Seven Habits for Spotting and Dealing with Red Flags
By Mari Smith
Knowing what to look for and when to trust your gut in a new dating situation is a critical skill for singles. Here are seven tips for making the screening process much more effective.
Review your relationship criteria consistently.
Make sure your requirements are relationship-specific and not person-specific. You must know what you are looking for. How else would you know whether something is a red flag? Notice whether a red flag is related to a Requirement, Need or Want. Ask yourself, "Could a relationship work for me if this situation continued?"
Never assume.
Our minds are "meaning making machines"! We automatically make up meanings for everything that happens in our lives. When we stop to question the meanings we make, it can be very freeing. Especially if you are willing to share your experience with your partner and ask for clarification. Often you will be amazed at how far off your interpretation was!
Take personal responsibility.
Notice when something feels off inside and be willing to communicate to your partner/date in a compassionate, direct and responsible way, using “I” language. Make a commitment to telling your truth.
Use compassionate communication.
Nonviolent Communication (NVC) – also known as Compassionate Communication - is a powerful tool for effectively communicating your feelings and needs. You will automatically create deeper intimacy using this model alone. The four steps are (1) Observation, (2) Feeling, (3) Needs and (4) Request.
An example would be: "John when you arrived 30 minutes after the time we had agreed I felt frustrated as I have a need for keeping agreements. In future, would you be willing to call me on my cell phone if you are delayed?" Or, if you are feeling particularly emotional, you can ask the other person to reflect back what they heard you say first before making your request.
An excellent book to learn more is "Nonviolent Communication – A Language of Life: Create Your Life, Your Relationships, and Your World in Harmony with Your Values" by Marshall B. Rosenberg or go to his website at http://cnvc.org.
Create your own personal “yardstick”.
You can measure the degree of importance or relevance when a red flag comes up. For example: “On a scale of 1-10, how upset am I that my date arrived 30 minutes late? 1= no problem, I enjoyed the chance to relax and 10 = I was furious and it spoiled my whole evening”. In this example, depending on how upset you were, it could be related to your requirement (or need) for keeping agreements, having integrity, being responsible or being respectful.
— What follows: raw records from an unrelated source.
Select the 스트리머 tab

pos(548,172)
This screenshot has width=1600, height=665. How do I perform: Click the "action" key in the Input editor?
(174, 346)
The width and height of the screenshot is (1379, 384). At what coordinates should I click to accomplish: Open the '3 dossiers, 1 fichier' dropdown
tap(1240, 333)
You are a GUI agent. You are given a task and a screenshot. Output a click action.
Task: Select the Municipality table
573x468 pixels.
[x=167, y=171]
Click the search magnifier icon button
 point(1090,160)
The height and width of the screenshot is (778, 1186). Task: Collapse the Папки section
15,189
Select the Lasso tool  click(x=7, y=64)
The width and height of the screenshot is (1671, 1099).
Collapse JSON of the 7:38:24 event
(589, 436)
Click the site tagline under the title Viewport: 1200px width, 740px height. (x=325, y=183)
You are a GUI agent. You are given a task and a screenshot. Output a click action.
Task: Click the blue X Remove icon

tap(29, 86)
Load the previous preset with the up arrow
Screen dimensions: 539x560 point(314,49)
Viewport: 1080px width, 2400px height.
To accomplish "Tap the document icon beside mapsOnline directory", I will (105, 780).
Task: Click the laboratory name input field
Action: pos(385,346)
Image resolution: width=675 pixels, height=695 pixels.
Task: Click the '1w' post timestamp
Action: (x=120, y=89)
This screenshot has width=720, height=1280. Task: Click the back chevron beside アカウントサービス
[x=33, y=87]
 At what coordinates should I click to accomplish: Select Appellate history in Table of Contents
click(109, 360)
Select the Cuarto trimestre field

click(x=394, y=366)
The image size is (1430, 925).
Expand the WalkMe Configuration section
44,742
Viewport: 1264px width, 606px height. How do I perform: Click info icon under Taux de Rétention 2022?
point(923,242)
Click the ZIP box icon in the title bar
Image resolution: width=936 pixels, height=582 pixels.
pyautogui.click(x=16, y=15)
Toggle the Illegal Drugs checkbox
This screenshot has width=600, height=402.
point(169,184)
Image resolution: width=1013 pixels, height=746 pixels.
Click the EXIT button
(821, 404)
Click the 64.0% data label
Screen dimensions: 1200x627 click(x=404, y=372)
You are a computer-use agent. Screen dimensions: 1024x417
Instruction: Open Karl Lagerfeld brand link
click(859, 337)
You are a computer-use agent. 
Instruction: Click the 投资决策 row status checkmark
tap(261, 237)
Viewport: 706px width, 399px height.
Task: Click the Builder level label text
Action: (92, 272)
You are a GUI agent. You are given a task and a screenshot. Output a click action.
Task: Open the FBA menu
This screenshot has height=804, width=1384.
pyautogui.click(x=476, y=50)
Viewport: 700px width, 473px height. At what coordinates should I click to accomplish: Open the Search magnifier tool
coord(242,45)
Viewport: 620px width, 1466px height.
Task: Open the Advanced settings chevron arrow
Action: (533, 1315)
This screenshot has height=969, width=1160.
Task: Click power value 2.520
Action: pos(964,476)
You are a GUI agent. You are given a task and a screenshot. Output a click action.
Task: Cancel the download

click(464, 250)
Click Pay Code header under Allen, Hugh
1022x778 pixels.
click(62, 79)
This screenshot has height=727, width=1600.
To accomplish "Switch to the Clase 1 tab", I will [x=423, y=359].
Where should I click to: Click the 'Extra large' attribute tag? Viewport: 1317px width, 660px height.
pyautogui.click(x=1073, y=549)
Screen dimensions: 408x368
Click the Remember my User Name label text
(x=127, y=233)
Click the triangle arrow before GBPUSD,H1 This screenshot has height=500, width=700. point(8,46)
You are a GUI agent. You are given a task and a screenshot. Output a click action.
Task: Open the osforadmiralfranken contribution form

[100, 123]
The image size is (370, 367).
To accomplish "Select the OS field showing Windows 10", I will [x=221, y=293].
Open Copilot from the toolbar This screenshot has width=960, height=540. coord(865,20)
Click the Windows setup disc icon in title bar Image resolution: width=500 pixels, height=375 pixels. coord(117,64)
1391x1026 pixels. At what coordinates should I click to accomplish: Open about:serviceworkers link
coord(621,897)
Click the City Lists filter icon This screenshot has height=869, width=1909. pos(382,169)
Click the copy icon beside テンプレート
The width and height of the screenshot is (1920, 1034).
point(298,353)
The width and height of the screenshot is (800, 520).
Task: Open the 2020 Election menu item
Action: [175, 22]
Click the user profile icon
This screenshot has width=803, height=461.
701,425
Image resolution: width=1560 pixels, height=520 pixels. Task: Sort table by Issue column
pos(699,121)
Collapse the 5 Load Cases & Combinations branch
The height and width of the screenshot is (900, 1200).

Ask yourself either/or questions.
When we ask ourselves an either/or question, we don’t give our minds a chance to waver on the answer. The right answer for you is instantly known from your gut, from your subconscious mind. For example, you could have your own inner code for evaluating red flags – ask yourself, "Is this a yes or a no?", "Is this a green light or a red light?", "Is this a yum or a yuk?". An excellent book with either/or questions is "The Right Questions: 10 Essential Questions to Guide You to an Extraordinary Life" by Debbie Ford.
Include friends and family.
Make sure you are not always alone with your date. Be sure to include yourself in your partner's life by meeting his friends, family members and children, if applicable. Pay close attention to your date’s behavior around other people. Are they relaxed and comfortable, or do they seem awkward? Does their behavior change when others are around? Do they treat you differently?
Introduce your date to your own friends and family members. Ask the people you are close to for their feedback. What did they think of your date? Did they notice anything in particular? Just as important, what did they notice about you? Did you act different?
Be sure to vary the locations and activities for your dates. Don't always meet at the same place at the same time and do the same things! For example, you could meet up for Sunday brunch, then a weekday lunch, then hiking on a Saturday afternoon, a play on Friday night and a workshop on a weekday evening… you get the picture!